The new rules, which will be subject to a 30-day per comment period, would use administrative powers to make broad changes in the law that Congress has resisted for years. Under current law, agencies must subject any plans that potentially affect endangered animals and plants to an independent review by the Fish and Wildlife Service or the National Marine Fisheries Service. Under the proposed new rules, dam and highway construction and other federal projects could proceed without delay if the agency in charge decides they would not harm vulnerable species.
In a telephone call with reporters yesterday, Interior Secretary Dirk Kempthorne described the new rules as a "narrow regulatory change" that "will provide clarity and certainty to the consultation process under the Endangered Species Act."
But environmentalists and congressional Democrats blasted the proposal as a last-minute attempt by the administration to bring about dramatic changes in the law. For more than a decade, congressional Republicans have been trying unsuccessfully to rewrite the act, which property owners and developers say imposes unreasonable economic costs.
"I am deeply troubled by this proposed rule, which gives federal agencies an unacceptable degree of discretion to decide whether or not to comply with the Endangered Species Act," said Rep. Nick J. Rahall II (D-W.Va.), chairman of the House Natural Resources Committee, who asked for a staff briefing before the proposal was announced but did not receive one. "Eleventh-hour rulemakings rarely, if ever, lead to good government -- this is not the type of legacy this Interior Department should be leaving for future generations."
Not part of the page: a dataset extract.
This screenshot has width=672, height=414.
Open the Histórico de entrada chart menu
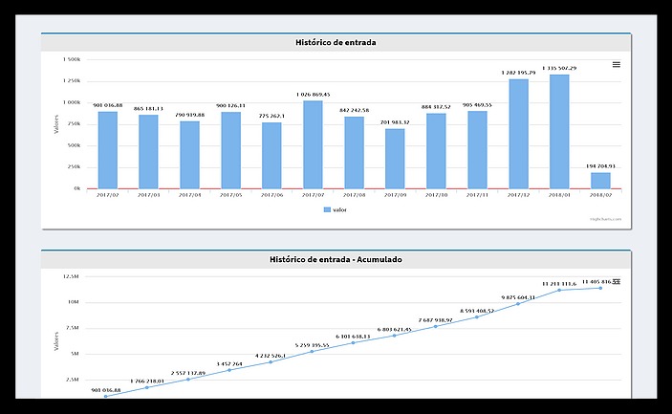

Bob Irvin, senior vice president of conservation programs at the advocacy group Defenders of Wildlife, questioned how some federal agencies could make the assessments, since most do not have wildlife biologists on staff.
"Clearly, that's a case of asking the fox to guard the chicken coop," Irvin said, adding that the original law created "a giant caution light that made federal agencies stop and think about the impacts of their actions." He said, "What the Bush administration is telling those agencies is they don't have to think about those impacts anymore."